Core Concepts

The main idea behind BentoML is that Data Science team should be shipping prediction services instead of shipping pickled models. bentoml.BentoService is the base component for building prediction services using BentoML. Here’s the example BentoService defined in the Getting Started Guide:

import bentoml
from bentoml.handlers import DataframeHandler
from bentoml.artifact import SklearnModelArtifact

@bentoml.env(auto_pip_dependencies=True)
@bentoml.artifacts([SklearnModelArtifact('model')])
class IrisClassifier(bentoml.BentoService):

    @bentoml.api(DataframeHandler)
    def predict(self, df):
        return self.artifacts.model.predict(df)

Each BentoService can contain multiple models via the BentoML Artifact class, and can define multiple APIs for accessing this service. Each API should specify a type of Handler, which defines the expected input data format for this API, most commonly we see the use of DataframeHandler, TensorHandler, and JsonHandler.

Once you’ve trained an ML model, you can use the BentoService#pack method to bundle it with a BentoService instance, and save the BentoService to a file directory.
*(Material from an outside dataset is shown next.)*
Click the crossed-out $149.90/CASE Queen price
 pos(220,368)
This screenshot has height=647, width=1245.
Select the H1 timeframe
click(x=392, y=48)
In the process of BentoService#save, BentoML serializes the model based on the ML training framework you’re using, automatically extracts all the pip dependencies required by your BentoService class, and saves all the code, serialized model files, and requirements.txt etc into a file directory, which we call it a SavedBundle.

from sklearn import svm
from sklearn import datasets

clf = svm.SVC(gamma='scale')
iris = datasets.load_iris()
X, y = iris.data, iris.target
clf.fit(X, y)

# Create a iris classifier service with the newly trained model
iris_classifier_service = IrisClassifier()
iris_classifier_service.pack("model", clf)

# Save the entire prediction service to file bundle
saved_path = iris_classifier_service.save()
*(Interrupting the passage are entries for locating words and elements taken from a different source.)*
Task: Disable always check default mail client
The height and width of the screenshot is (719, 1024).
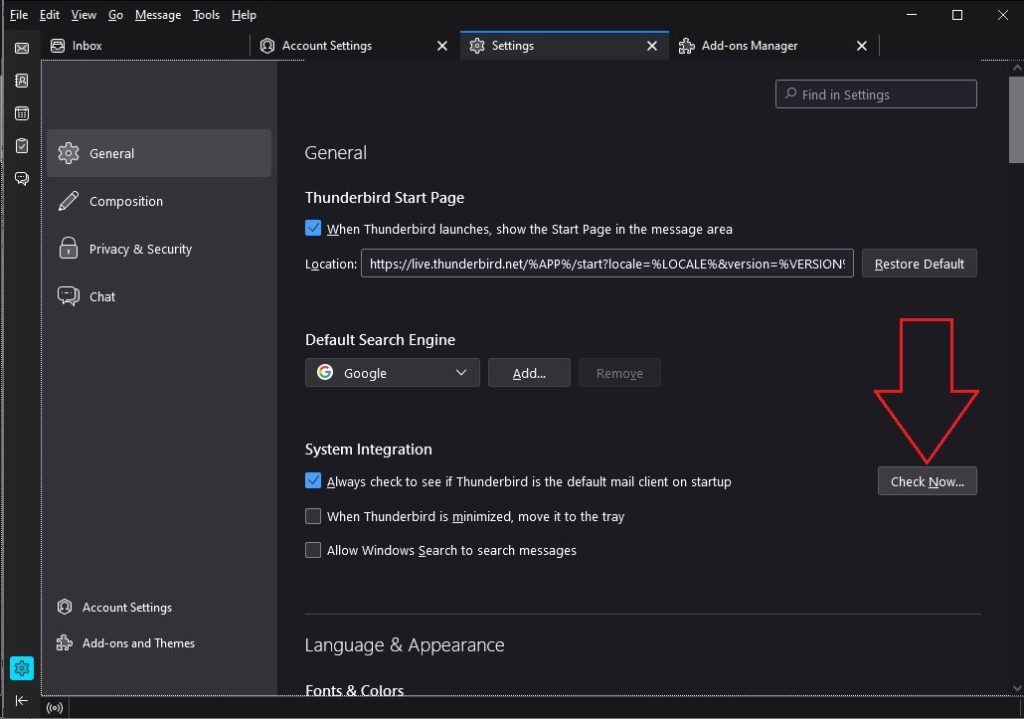Action: click(313, 481)
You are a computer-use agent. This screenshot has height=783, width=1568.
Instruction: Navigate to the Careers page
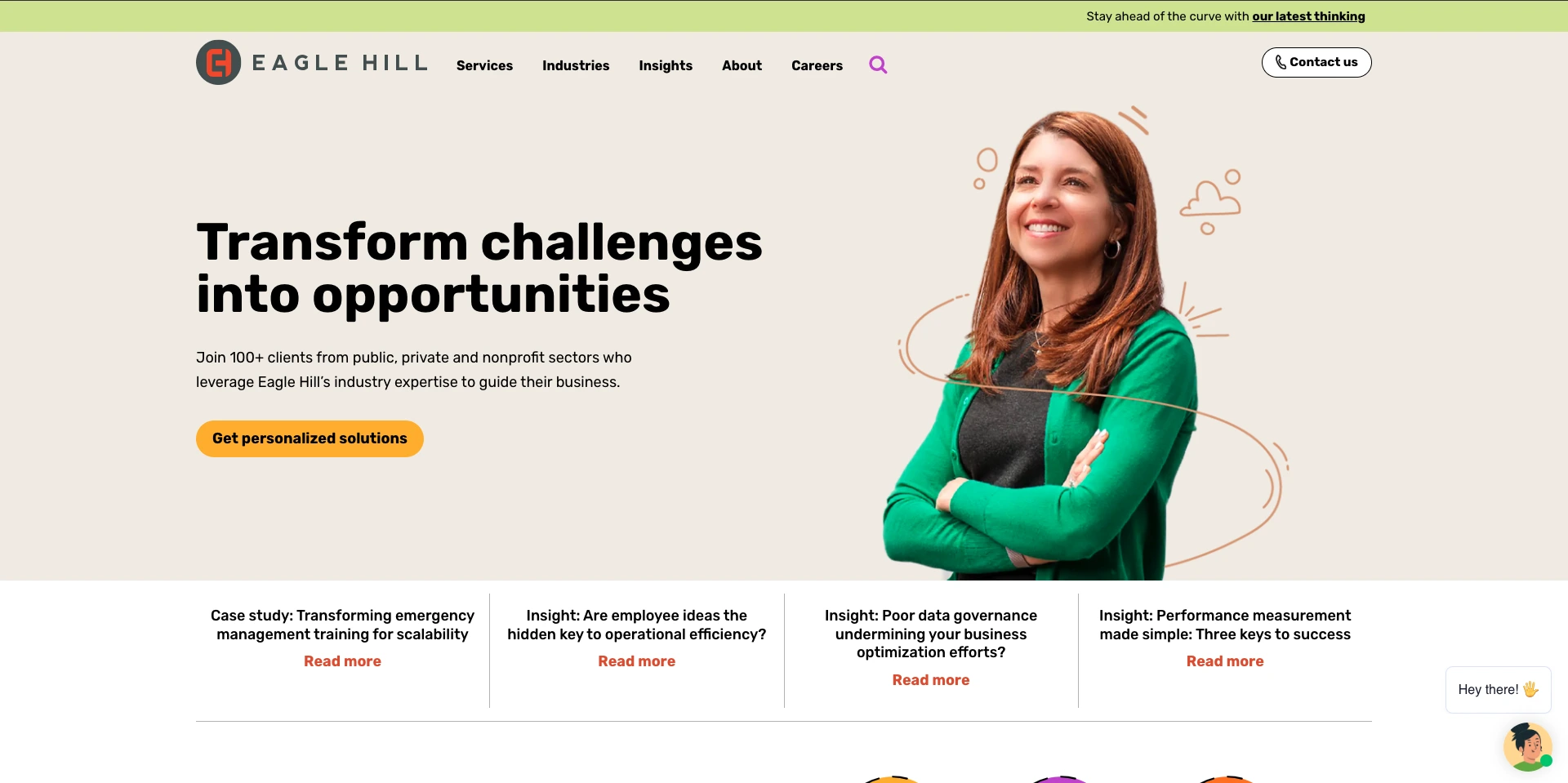[x=817, y=65]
A BentoService SavedBundle is a versioned file directory that contains all the information needed to run this prediction service. Think of it as a docker container image or a software binary for your ML model, which is generated in every training job, reflecting your newest code changes and training data, and at the end of the day, makes your model more easily testable and ready to be shipped to production.
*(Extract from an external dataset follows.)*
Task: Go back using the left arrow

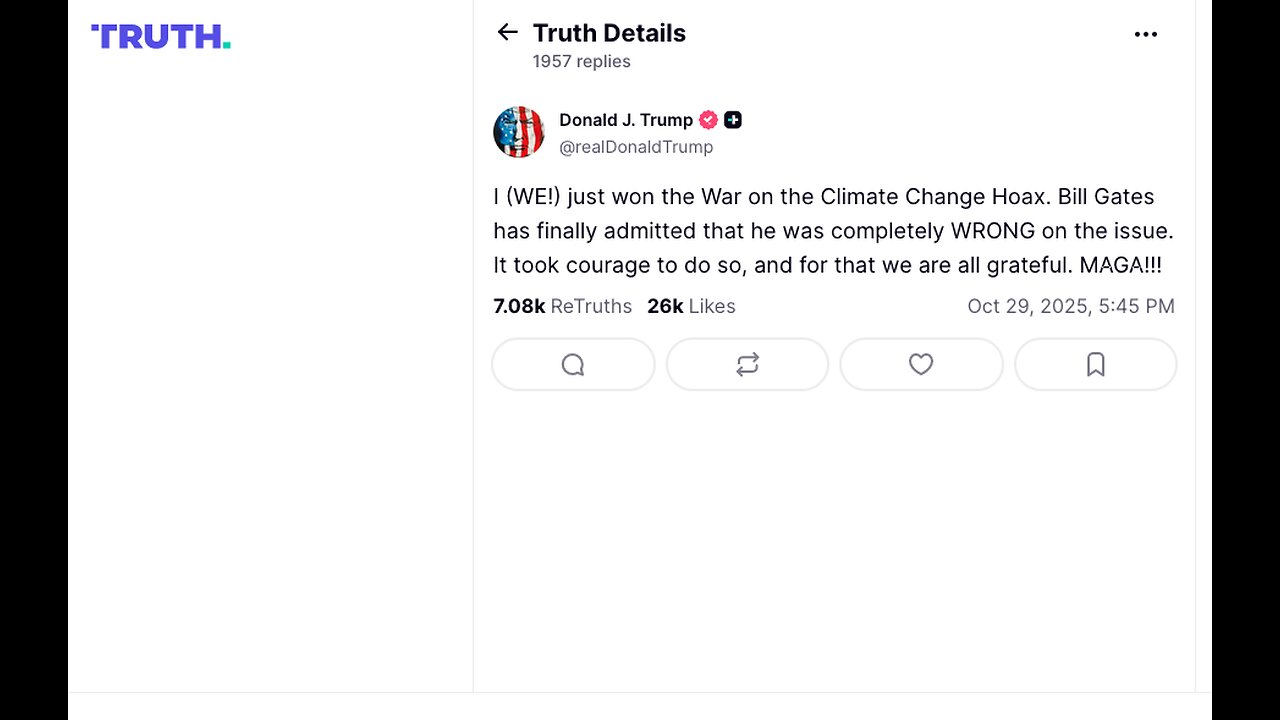Action: 507,33
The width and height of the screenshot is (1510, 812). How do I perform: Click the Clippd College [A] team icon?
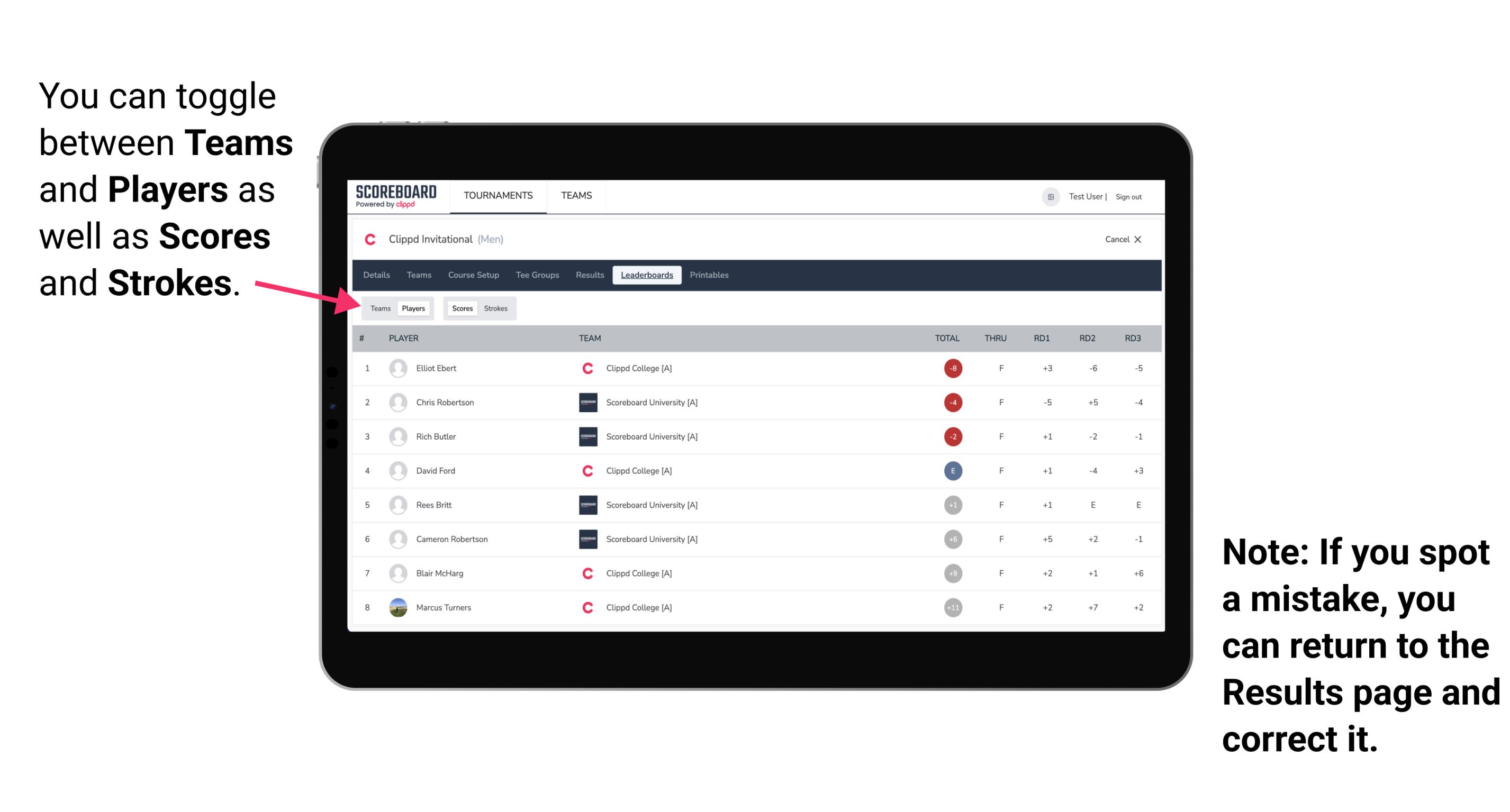587,368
BentoML also makes it easy to do model management. It keeping track of all the BentoService SavedBundle you’ve created and provide web UI and CLI access. By default BentoML saves all the model files and metadata in your local file system. But it is recommended to run a shared BentoML server for your team which stores models files and metadata in the cloud(e.g. RDS, S3). This allows your ML team to easily share, find and use each others’ models and model serving endpoints. Read more about this

> bentoml list
BENTO_SERVICE                         CREATED_AT        APIS                       ARTIFACTS
IrisClassifier:20200121114004_360ECB  2020-01-21 19:40  predict<DataframeHandler>  model<SklearnModelArtifact>
IrisClassifier:20200120082658_4169CF  2020-01-20 16:27  predict<DataframeHandler>  clf<PickleArtifact>
...

Creating BentoService

Users build their prediction service by subclassing bentoml.BentoService. It is recommended to always put the source code of your BentoService class into individual Python file and check it into source control(e.g. git) along with your model training code.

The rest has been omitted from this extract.